Extracted data Block Start

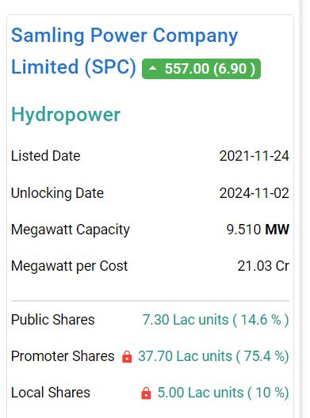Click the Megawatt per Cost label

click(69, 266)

Extracted data Block End
Extracted data Block Start

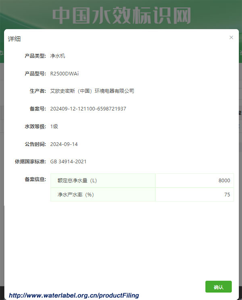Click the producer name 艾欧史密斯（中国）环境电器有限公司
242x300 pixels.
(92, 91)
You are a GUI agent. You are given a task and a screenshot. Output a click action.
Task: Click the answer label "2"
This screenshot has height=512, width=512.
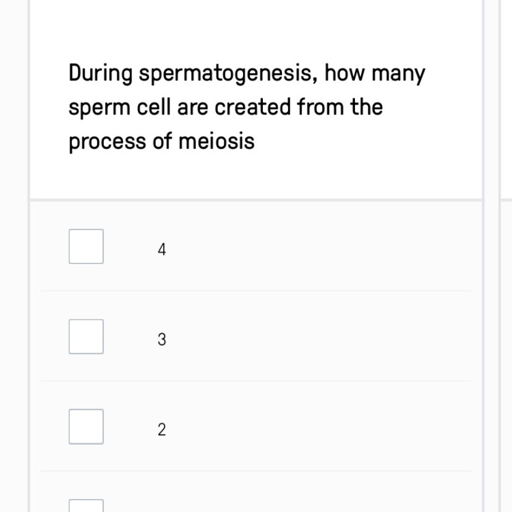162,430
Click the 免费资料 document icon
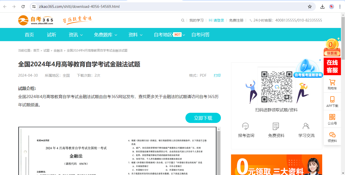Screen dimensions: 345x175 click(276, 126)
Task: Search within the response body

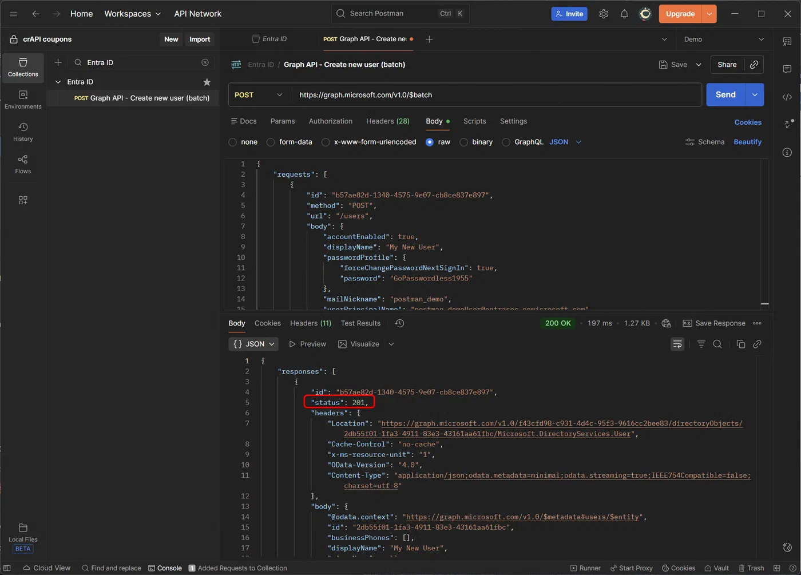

Extracted data Block End

# Exercise goal
Would you please repeat only the lines above, beginning at the one that has "Click the 免费资料 document icon" and stopping after the one that has "Task: Search within the response body", exactly and with no pictures?

# Exercise response
Click the 免费资料 document icon
Screen dimensions: 345x175 click(276, 126)
Task: Search within the response body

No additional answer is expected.